First, cut out nightshades completely from your diet. Look for recipes that you like that have no nightshades, and get familiar with the various substitutions. Most people find that this is a bit of a lifestyle change. If you’re like me, you’ll actually find it liberating and exciting to finally be able to say, “No, I CAN’T have tomatoes/eggplant/pepper/etc. I’m allergic to it, and it damages my body and brain.”

Second, I have read that nutrient deficiencies can make you more sensitive to nightshades:

“Nutrient deficiencies certainly come into play. For example, if you don’t have enough magnesium, you will be more prone to calcinosis. Deficiency in vitamin D may exacerbate the problem. The speed at which one’s liver and kidneys detoxify these compounds plays a huge role, and this is dependent both on genetics and nutrition.
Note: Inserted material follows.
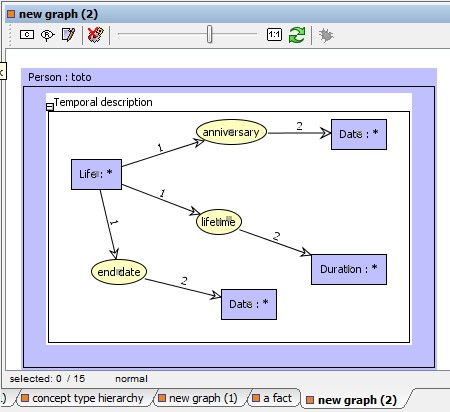Click the gray bug debug icon
450x412 pixels.
pos(326,35)
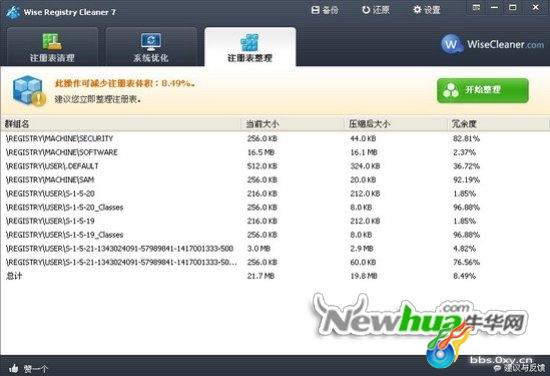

A key nutrient is vitamin K2—Dr. Price’s famous Activator X. I love this study on vitamin K2: The Effect of Vitamin K2on Experimental Calcinosis. They gave rats calcinosis by giving them way too much vitamin D2. D2 tends to cause calcinosis anyway. What did they find? A high dose of vitamin K2 suppressed experimental calcification of soft tissues induced by vitamin D2. So if you want to avoid problems with nightshades, be sure to eat goose liver, cheese, fatty grass-fed meats and pasture-fed butter—and take your butter oil.”